An uncertain federal future
While states are granted fairly broad leeway under the WINN Act for devising their own plans for coal ash cleanup, Holleman cautions against assuming the federal government need not play a role.
“There are a lot of very well-meaning individuals who work in our state environmental protection agencies, but they are state entities,” he said. “The most powerful institutions in the state legislatures in our region are the utilities.”
“The well-meaning people in the state agencies can only go so far.”
Utilities in the southeast spend millions of dollars each year on political spending. Between 2015 and 2016, Duke Energy spent almost $1.3 million on political contributions. Dominion Resources, the largest investor-owned utility in Virginia, spent a little over $1 million over the same time period.

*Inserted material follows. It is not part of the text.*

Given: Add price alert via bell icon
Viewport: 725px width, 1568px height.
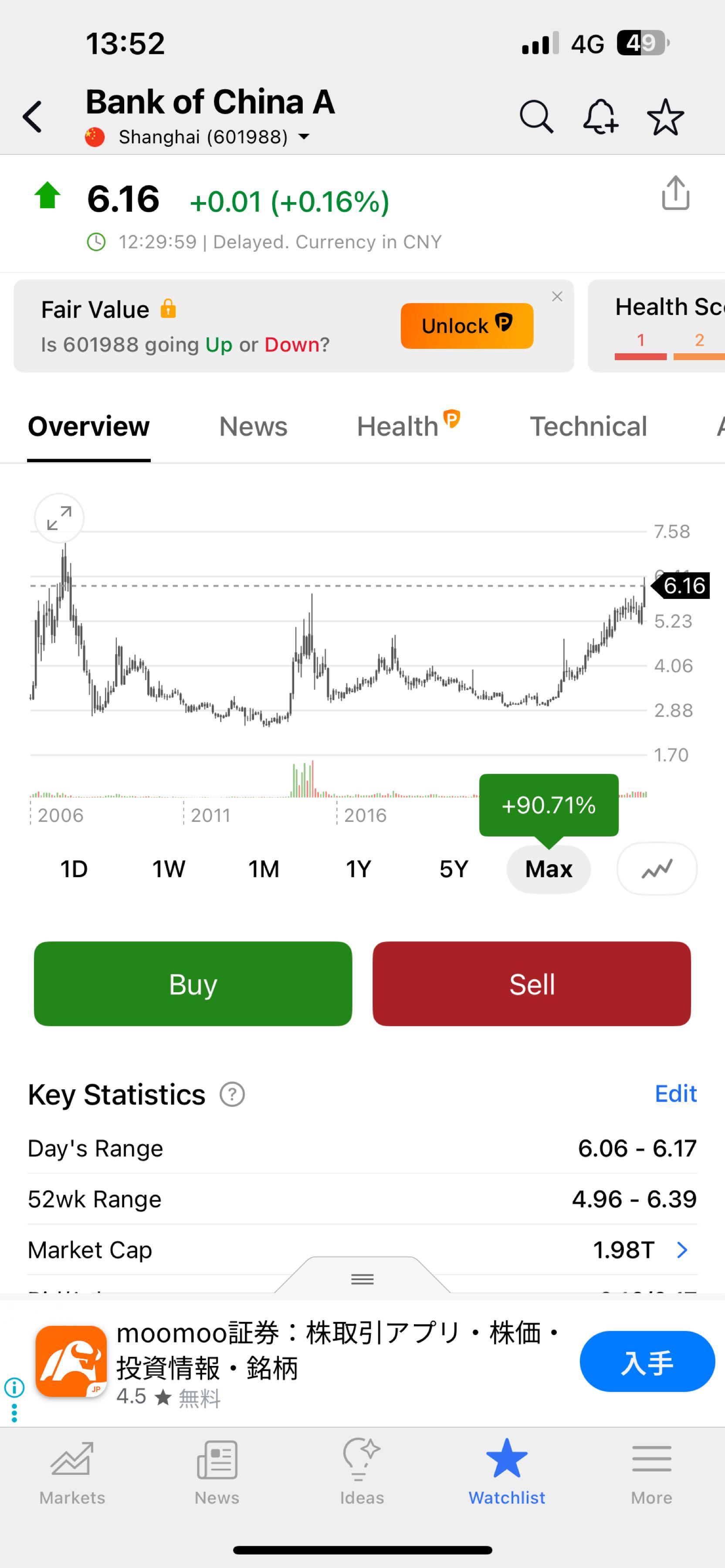Looking at the screenshot, I should 600,116.
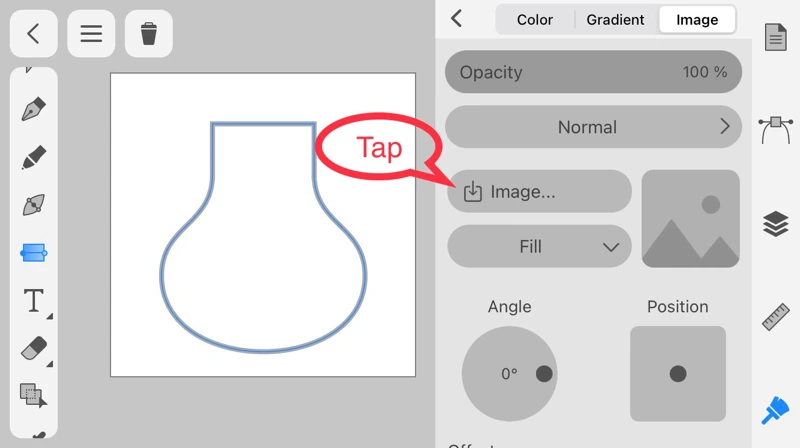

“What that means is, for our state environmental agencies, they find it very hard to make the utilities change because the same legislators who are most heavily influenced by these utilities are the same people who appropriate the money for the budget of the state environmental agencies,” Holleman said. “The well-meaning people in the state agencies can only go so far, and they look to EPA as a backstop, as do we, to give them the authority and the ultimate support to require the utilities to do the right thing.”
Trump himself has not commented on coal ash, but has pledged to reign in the EPA’s regulatory authority, nominating vocal EPA critic Scott Pruitt to head the administration. He has also appointed a former lobbyist for Southern Company — a southeastern power company that has considerable coal assets — as acting assistant attorney general for the Department of Justice’s Environment and Natural Resource Division. The Environment and Natural Resource Division is the division of the Justice Department that prosecutes environmental crimes — including the 2015 case against Duke Energy related to the Dan River coal ash spill.
“We don’t expect much enforcement to come out of the Trump administration,” Lisa Evans, an attorney with EarthJustice specializing in hazardous waste law, told ThinkProgress. “Fortunately, we’re not looking at a situation where the [EPA coal ash] rule can’t be enforced. We’re looking at an administration that is likely to be very reluctant to vigorously enforce the rule.”
But choosing to ignore the issue of coal ash pollution might be a political miscalculation for Trump, who could run the risk of indulging the policy preferences of Washington lobbyists and think-tanks at the expense of his voter base.
“If the Trump administration thinks that people who support Trump want more coal ash pollution in their community, they just don’t understand what is happening in the local communities where people voted for Trump,” Holleman said.
“If the Trump administration thinks that people who support Trump want more coal ash pollution in their community, they just don’t understand what is happening in the local communities where people voted for Trump.”
Take, for example, Pickens County, South Carolina — a county that voted almost 74 percent for Trump, his highest margin in the state. Residents there are currently embroiled in a fight against a recycling and waste company that wants to build a coal ash landfill within the county. Despite a bill passed by the state legislature aimed at barring the company from disposing of coal ash in the county, the waste company is currently suing the county for $25 million, citing a breach of contract. According to local news coverage, residents of Pickens County filled the county council’s chambers several times in 2016, urging the council to reject the landfill proposal.
“I don’t think you could find a Trump supporter in the county of Pickens who is a supporter of coal ash, nor a supporter of weakening coal ash protection,” Holleman said. “If communities learn and perceive that the national government is not standing up to protect them from problems associated with coal ash, they will not like that and they will react against it.”